─── PASSAGE SHOWN ───

Adverse Childhood Experiences (ACE's)por Kiri Goldberg
1. Classroom Strategies
1.1. Teach specific social and emotional skills, to encourage students to practice self-regulation
1.2. Maintain a predictable environment with calm transitions
1.3. Have clear boundaries and explicit behavioral expectations
1.4. Provide quiet areas for students
1.5. Use calming techniques (such as yoga, or breathing and mindfulness activities)
1.6. Provide sensory materials, such as fidget toys or weighted blankets
2. Effect on Learning
2.1. Fear and hypervigilance become a chronic condition, and it leads in turn to academic struggles, absenteeism, social challenges, various kinds of anxiety, withdrawal and/or serious acting-out behaviors.
2.2. Children with complex drama often have difficulty forming relationships, interpreting verbal and nonverbal cues, and understanding other people's perspectives.
2.3. When stress hormones repeatedly flood the brain, they have a negative effect on a range of executive functions, weakening children's concentration, language processing, sequencing of information, decision making, and memory.
3. Different Types of ACE's
3.1. Childhood exposure to emotional abuse, physical abuse, or sexual abuse
3.2. Emotional or physical neglect
3.3. Domestic violence
3.4. Household substance abuse
3.5. Household mental illness
3.6. A criminal household member
3.7. Extreme poverty
4. ACE's are thought to be increasing during the pandemic, Covid-19
4.1. Once students are fully back in classrooms, it will be imperative for teachers to identify children who may be experiencing trauma for treatment.

─── RECORDS SUPPLIED ───

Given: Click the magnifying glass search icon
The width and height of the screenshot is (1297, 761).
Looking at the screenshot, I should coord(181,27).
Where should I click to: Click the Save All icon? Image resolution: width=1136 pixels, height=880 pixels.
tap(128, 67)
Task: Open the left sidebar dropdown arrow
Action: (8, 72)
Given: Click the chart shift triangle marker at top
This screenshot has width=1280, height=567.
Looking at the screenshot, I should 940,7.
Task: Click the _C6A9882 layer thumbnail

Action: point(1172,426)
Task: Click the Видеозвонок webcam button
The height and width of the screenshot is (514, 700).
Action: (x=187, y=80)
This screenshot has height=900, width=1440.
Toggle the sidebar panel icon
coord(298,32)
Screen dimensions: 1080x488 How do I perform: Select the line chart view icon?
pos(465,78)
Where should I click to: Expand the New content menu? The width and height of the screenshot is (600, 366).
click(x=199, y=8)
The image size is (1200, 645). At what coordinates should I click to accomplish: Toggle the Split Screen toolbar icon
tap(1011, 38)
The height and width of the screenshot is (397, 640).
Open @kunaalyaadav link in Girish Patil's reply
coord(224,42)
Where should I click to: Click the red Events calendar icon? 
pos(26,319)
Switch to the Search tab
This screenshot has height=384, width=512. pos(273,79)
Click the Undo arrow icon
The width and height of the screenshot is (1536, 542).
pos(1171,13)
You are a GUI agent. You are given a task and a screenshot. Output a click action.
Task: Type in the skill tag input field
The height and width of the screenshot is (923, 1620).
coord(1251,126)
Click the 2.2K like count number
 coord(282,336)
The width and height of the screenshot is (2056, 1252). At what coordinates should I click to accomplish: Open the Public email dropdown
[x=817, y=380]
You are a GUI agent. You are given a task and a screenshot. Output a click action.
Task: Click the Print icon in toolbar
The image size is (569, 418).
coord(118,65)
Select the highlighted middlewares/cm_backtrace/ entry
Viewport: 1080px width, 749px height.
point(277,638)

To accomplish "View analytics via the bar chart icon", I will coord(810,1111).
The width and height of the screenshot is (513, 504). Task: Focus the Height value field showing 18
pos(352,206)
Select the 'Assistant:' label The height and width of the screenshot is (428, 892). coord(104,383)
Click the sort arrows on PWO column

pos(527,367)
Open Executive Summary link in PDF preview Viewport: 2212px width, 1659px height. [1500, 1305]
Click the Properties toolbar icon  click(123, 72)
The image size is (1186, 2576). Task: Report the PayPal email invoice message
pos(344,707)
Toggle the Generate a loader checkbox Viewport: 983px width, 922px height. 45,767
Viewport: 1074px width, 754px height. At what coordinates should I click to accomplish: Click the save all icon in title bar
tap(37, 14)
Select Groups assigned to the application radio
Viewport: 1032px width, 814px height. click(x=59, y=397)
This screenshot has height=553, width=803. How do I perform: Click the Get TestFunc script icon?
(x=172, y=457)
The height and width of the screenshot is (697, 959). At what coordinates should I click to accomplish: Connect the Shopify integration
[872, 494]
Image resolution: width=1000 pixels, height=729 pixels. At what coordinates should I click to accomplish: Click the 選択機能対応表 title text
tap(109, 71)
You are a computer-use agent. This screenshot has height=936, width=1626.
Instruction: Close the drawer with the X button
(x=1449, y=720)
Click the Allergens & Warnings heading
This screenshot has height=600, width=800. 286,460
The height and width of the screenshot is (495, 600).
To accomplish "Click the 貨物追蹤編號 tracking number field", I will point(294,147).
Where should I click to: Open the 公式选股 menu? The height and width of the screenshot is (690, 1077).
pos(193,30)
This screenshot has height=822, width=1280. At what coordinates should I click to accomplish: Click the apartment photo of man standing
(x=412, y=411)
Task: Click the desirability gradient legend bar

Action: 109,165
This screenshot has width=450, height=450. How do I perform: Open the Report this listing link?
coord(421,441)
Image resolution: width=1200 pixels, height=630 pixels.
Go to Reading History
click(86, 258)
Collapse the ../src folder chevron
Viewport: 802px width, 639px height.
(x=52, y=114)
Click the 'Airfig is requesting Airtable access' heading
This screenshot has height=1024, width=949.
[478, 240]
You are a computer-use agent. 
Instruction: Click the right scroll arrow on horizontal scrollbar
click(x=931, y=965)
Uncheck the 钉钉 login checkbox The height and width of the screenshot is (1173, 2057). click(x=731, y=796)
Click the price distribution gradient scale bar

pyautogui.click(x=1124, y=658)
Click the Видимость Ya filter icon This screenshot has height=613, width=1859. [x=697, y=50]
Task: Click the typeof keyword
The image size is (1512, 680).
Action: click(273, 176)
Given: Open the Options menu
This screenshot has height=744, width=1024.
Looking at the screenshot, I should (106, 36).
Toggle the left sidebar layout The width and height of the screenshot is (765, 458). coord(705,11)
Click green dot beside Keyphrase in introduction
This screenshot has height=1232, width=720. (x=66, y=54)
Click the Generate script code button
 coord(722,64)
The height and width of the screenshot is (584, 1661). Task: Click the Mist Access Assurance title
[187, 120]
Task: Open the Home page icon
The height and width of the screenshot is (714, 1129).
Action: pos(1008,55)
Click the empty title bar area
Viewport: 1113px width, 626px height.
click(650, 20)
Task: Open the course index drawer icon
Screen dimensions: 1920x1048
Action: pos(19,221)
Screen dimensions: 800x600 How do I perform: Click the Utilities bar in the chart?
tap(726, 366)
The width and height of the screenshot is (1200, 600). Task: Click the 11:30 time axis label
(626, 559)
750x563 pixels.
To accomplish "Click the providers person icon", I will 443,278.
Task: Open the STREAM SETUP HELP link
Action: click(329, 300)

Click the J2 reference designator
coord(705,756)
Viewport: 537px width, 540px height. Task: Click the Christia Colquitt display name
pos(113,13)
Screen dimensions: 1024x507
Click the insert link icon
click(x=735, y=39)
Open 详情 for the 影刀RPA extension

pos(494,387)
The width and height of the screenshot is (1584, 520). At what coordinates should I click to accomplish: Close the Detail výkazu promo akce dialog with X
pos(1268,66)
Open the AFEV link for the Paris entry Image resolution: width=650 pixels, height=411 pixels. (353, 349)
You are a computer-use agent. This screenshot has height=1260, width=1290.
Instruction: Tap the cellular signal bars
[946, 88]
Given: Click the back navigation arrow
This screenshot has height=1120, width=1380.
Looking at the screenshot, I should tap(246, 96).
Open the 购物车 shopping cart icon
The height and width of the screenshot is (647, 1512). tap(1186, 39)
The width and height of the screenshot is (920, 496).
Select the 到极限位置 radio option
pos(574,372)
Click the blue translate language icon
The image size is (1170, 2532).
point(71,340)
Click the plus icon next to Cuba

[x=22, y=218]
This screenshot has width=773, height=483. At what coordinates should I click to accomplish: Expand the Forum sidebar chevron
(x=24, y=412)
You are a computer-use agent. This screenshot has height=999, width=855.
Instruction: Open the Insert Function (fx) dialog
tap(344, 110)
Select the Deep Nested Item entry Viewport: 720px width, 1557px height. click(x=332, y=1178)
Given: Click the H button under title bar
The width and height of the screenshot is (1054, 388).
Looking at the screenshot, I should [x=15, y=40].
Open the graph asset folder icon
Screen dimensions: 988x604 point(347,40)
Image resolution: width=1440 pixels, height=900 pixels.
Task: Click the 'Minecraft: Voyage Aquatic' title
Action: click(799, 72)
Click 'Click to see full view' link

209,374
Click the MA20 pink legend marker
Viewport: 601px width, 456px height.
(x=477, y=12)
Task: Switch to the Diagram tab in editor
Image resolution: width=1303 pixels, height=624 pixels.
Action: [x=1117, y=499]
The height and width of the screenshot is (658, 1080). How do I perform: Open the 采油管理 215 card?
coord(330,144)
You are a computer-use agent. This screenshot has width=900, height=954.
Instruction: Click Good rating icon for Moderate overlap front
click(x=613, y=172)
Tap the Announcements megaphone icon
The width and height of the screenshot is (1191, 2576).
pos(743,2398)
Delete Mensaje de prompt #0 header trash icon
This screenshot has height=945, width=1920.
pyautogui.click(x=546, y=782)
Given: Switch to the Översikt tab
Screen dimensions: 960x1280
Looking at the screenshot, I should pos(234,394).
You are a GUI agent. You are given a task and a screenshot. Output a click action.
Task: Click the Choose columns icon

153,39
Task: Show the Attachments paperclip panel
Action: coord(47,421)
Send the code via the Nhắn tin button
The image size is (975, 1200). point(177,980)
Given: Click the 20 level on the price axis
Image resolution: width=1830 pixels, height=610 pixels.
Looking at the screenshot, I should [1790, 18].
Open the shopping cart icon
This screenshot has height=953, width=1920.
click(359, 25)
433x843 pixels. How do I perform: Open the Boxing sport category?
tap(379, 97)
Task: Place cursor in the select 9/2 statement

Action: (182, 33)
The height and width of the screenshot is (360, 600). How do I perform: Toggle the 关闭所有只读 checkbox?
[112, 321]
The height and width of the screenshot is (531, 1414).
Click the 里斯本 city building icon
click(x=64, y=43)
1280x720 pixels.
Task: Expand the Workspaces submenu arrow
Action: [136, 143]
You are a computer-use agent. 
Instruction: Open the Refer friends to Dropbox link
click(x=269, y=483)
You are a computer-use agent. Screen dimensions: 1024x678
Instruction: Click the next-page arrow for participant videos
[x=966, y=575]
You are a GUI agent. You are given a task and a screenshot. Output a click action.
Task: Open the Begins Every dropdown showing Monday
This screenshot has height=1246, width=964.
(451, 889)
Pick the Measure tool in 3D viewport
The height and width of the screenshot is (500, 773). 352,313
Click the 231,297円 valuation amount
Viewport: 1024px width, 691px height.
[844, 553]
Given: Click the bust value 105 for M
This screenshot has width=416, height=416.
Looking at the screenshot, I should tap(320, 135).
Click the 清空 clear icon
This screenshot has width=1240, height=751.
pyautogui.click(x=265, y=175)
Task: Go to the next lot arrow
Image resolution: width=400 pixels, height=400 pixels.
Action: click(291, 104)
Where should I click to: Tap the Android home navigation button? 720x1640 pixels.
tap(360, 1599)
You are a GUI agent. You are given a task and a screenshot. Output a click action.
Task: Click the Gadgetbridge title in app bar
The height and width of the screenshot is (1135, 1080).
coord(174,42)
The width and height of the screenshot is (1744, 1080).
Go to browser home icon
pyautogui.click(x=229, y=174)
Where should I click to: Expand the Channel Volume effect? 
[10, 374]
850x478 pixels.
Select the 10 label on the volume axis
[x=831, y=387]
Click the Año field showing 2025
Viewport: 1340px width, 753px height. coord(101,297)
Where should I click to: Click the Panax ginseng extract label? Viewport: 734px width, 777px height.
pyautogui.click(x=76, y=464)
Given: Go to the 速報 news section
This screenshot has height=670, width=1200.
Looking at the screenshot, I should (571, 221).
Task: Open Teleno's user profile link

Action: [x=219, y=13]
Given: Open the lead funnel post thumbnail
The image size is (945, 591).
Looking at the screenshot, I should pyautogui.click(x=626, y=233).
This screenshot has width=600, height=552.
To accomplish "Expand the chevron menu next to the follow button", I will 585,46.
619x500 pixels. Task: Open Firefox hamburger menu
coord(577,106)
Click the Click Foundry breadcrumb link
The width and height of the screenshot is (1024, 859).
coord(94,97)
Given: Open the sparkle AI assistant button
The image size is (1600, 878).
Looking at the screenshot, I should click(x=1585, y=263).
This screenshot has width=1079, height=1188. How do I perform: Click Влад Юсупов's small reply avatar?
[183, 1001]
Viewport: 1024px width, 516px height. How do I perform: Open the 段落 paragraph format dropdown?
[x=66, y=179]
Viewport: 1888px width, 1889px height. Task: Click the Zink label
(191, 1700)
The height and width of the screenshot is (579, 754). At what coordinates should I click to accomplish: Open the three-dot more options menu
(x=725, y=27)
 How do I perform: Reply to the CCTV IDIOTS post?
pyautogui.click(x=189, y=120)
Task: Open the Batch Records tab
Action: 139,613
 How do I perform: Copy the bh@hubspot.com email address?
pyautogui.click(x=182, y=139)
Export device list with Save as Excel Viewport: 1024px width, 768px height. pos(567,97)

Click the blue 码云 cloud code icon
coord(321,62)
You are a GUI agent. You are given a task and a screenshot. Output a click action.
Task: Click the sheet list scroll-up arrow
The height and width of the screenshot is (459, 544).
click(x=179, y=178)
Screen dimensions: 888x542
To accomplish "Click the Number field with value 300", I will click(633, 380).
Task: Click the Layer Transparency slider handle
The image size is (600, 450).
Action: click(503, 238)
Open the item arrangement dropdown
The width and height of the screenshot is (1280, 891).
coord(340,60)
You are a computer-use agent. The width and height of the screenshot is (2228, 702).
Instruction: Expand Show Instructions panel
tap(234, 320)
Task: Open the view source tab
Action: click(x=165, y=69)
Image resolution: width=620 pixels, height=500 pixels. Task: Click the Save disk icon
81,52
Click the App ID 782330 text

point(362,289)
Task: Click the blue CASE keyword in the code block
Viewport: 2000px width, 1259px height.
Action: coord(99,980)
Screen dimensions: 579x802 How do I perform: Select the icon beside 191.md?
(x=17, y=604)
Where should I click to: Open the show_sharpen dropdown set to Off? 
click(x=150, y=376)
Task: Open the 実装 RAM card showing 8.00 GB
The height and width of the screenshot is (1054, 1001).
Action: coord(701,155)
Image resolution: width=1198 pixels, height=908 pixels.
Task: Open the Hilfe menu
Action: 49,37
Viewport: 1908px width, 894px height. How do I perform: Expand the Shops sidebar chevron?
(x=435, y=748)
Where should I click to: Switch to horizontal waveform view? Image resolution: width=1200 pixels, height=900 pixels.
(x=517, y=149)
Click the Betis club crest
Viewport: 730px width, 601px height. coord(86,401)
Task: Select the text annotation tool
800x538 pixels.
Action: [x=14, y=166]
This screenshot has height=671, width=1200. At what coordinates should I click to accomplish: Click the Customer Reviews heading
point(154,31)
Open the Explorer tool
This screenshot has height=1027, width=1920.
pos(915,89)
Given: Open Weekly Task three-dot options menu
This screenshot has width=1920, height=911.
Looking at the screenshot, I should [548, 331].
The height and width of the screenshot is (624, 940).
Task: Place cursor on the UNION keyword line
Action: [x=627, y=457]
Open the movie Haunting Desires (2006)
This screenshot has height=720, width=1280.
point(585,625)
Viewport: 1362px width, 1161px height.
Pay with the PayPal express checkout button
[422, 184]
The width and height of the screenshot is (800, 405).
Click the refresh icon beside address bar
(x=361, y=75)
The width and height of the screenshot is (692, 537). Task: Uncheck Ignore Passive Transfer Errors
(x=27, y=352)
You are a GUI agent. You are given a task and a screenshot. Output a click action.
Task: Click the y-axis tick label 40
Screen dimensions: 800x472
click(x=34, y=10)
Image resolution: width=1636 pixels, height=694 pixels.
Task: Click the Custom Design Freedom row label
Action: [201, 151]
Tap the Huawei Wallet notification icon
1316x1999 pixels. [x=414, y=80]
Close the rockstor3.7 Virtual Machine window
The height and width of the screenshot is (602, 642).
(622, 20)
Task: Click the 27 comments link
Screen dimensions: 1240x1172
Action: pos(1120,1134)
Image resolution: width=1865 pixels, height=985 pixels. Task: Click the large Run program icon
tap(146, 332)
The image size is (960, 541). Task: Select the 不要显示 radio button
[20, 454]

───

• REQUIRED WORK:
**1)** In the outline on Adverse Childhood Experiences, which calming techniques are listed as examples?
**2)** Pick up the outline on Adverse Childhood Experiences after its last line and continue it.

• OUTPUTS BY TASK:
**1)** Yoga, or breathing and mindfulness activities.

**2)**
5. Effect on the Brain
5.1. Traumatic exposures that are abusive, neglectful, or unpredictable can result in toxic stress so the HPA axis remains activated, resulting in cortisol spikes.
5.2. The chronic activation of the HPA axis results in the modification of brain structures, synapses, receptors, and neuro-hormones.
5.3. Dendrite complexity is diminished.
5.4. Maturation of auditory and visual potentials are delayed.
5.5. The volume of the hippocampus, which is crucial for memory storage and retrieval is decreased.
6. Complex Trauma
6.1. Complex trauma is the cumulative effect of ACE's that are repeated over a long period of time.
6.2. Complex trauma can occur to children who live in a consistently dysfunctional familial or social environment.
7. Frequency
7.1. More than half of the students enrolled in public schools have experienced adverse experiences and one in six struggles with complex trauma.